3) Schleiermacher fut un universitaire
En coopération avec Humboldt, Schleiermacher a joué un rôle fondamental lors de la fondation de l'Université de Berlin. Dans un mémoire sur les universités [allemandes], il récusait notamment l'idée, mise en œuvre en France, de créer de hautes écoles spécialisées. Il fallait maintenir et développer l'université, c'est-à-dire des institutions orientées vers un savoir universel, où les différentes disciplines étaient mises en relation les unes avec les autres, la base étant l'unité de l'esprit et de la connaissance. Mais à l'intérieur de l'université, des institutions particulières étaient parfaitement légitimes à ses yeux. Il insiste sur le lien entre recherche et enseignement. L'étudiant ne devait pas seulement accumuler des connaissances spécialisées, mais être éveillé pour une recherche personnelle.
Par ailleurs, il souligne l'indépendance de l'université vis-à-vis de l'Etat. Il donne aussi son avis sur les Facultés de théologie. Celles-ci devaient comporter quatre disciplines : exégèse, histoire, dogmatique et pratique. Mais pas de chaire en théologie pratique. Selon Schleiermacher, cela devait être du ressort de l'Eglise. D'autre part, il admettait qu'un professeur pouvait enseigner deux disciplines.
Notons enfin que Schleiermacher a joué un rôle actif dans l'Académie des Sciences de Berlin, dont il faisait partie depuis 1810, en sa qualité de traducteur de Platon.

La démarche de Schleiermacher dans les Discours sur la religion (1799)
1. Schleiermacher cherche à convaincre ses amis romantiques que la religion est un sujet digne d'attention.
C'est une entreprise difficile. A la fin du XVIIIème siècle, de nombreux cercles cultivés sont indifférents à l'égard de la religion, en tout cas des religions positives ou révélées, telles que le christianisme. On laisse subsister tout au plus une religion naturelle, non instituée, le plus souvent identique à la morale d'ailleurs. L'indifférence à l'égard de la religion s'exprime tout particulièrement face à la pratique religieuse. Beaucoup d'intellectuels ou de représentants de la bourgeoisie considèrent que la pratique est tout au plus bonne pour les couches inférieures de la société.
Dans le premier des cinq discours, Schleiermacher s'efforce d'analyser les raisons de l'indifférence face à la religion.
- Il observe que le phénomène n'est pas entièrement nouveau.

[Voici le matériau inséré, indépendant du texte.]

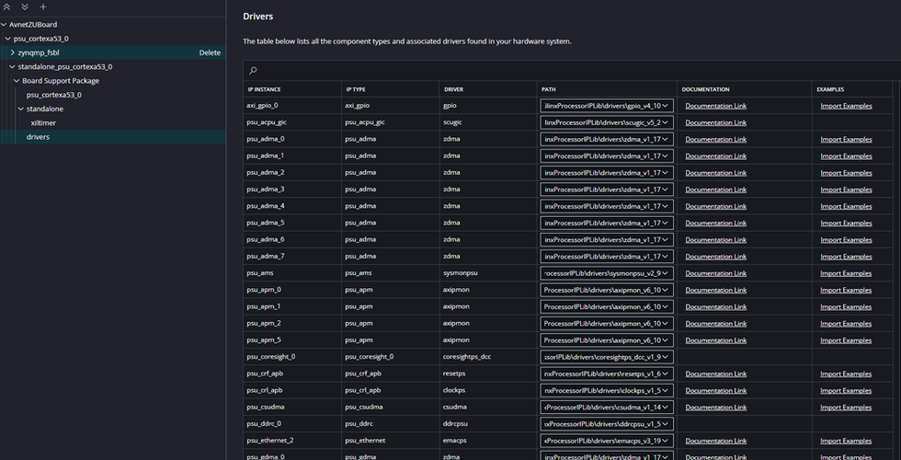Collapse the Board Support Package node

click(x=16, y=81)
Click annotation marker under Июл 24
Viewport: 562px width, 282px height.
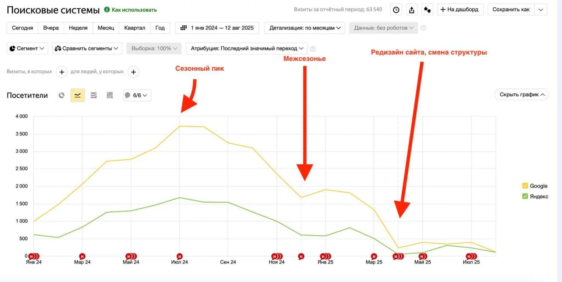tap(180, 256)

Nous lisons déjà dans 2 Thes.3,2, dans la traduction de Luther : " Der Glaube ist nicht jedermans Ding ".
- Par ailleurs, il note que bien peu d'hommes ont compris quelque chose à la religion. Celle-ci a été déformée et travestie. Il faut donc retrouver la religion vraie.

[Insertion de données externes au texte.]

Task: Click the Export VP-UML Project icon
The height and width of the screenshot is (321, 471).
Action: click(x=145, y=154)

- Enfin, Schleiermacher relève que, faute de pratique religieuse (" les divinités des temples sont délaissées "), et faute de religion personnelle ou familiale, ses amis n'ont pas de lien avec le monde de la religion. Leurs divinités, ce sont l'humanité et la patrie, l'art et la science qui les occupent tellement qu'il n'y a plus de place pour autre chose. Certes, ils ne nient peut-être pas théoriquement la réalité d'un être transcendant. Mais ils n'ont pas de relation existentielle avec lui. " Vous ne sentez rien ni pour lui, ni avec lui ". Ils vivent une existence fermée, autarcique, existence terrestre riche et diverse qui se suffit à elle-même, et qui peut se passer de l'éternité. Dans cette optique, le culturel a pris la place du cultuel, les valeurs ont supplanté la transcendance.

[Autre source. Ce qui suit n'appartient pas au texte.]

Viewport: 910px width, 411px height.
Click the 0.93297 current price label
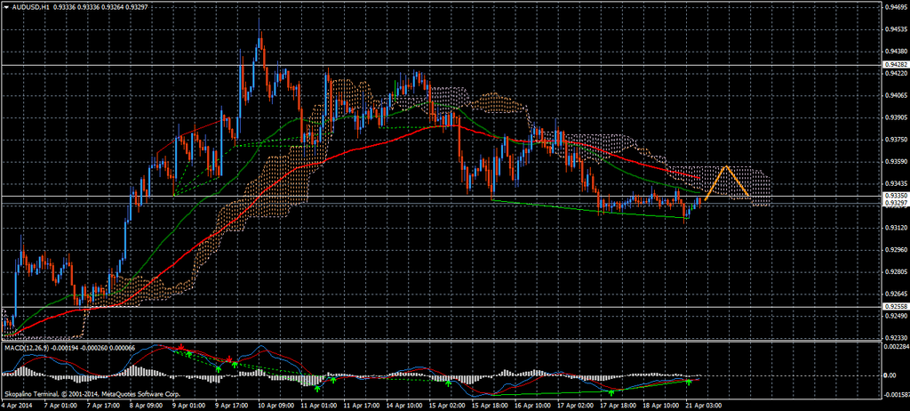(895, 204)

Notons bien l'esprit dans lequel Schleiermacher s'exprime : il n'émet pas de jugement. Il ne parle pas de la malédiction de la sécularisation, comme le faisaient si souvent les milieux d'Eglise du XIXème siècle. Il voit, dans la démarche de ses lecteurs, quelque chose de positif : " Vous avez réussi à faire de la vie terrestre une existence si riche et si diverse ". Ce ne sont pas des hommes sans foi ni loi. Et Schleiermacher ne veut pas les détourner de la culture en les poussant vers une transcendance qui se situerait au-delà de la vie cultivée qu'ils mènent, mais leur montrer que tout cela baigne en quelque sorte dans une réalité sacrée, qu'il appellera l'univers. On peut penser ici à Gœthe, selon lequel il appartient à Dieu de se mouvoir dans le monde et en l'homme : " Die Welt im Inneren zu bewegen, sich in Natur, Natur in sich zu regen " En d'autres termes, Dieu ne vient pas de l'extérieur vers le monde et vers les hommes, il est en quelque sorte en eux.
2. Mais qui peut parler de façon convaincante de la religion ?
Schleiermacher sent qu'il y a dans la société de son temps une certaine lassitude à l'égard de la religion. La messe est dite, semble-t-il. Tout n'a-t-il pas été dit sur la religion ? Et puis, au XVIIIème siècle, commence cette dissociation, si typique des temps modernes, entre la religion d'une part et l'institution d'autre part, en particulier les prêtres, terme plus général préféré par Schleiermacher, car il exprime mieux l'idée importante pour lui de médiation. A la différence du XVIème siècle, ce n'est pas le mode de vie des prêtres qui gène les contemporains, ni même l'attachement à la lettre, mais le fait qu'ils n'aient pas part à la culture et aux tendances de leur époque. Ils ne connaissent que leurs temples, institutions pourtant délabrées.
Alors, que vient faire Schleiermacher, qui est lui aussi un ancien prêtre ? Trois raisons le poussent à prendre la défense de la religion :
- D'abord, il se sent " poussé par une nécessité intérieure irrésistible ". Il ne parle pas parce qu'il remplit une fonction (Amt), mais parce qu'il est poussé de l'intérieur par le Dieu qui habite en lui. C'est donc un témoignage personnel qu'il propose et c'est une catégorie susceptible de retenir l'attention de ses amis romantiques.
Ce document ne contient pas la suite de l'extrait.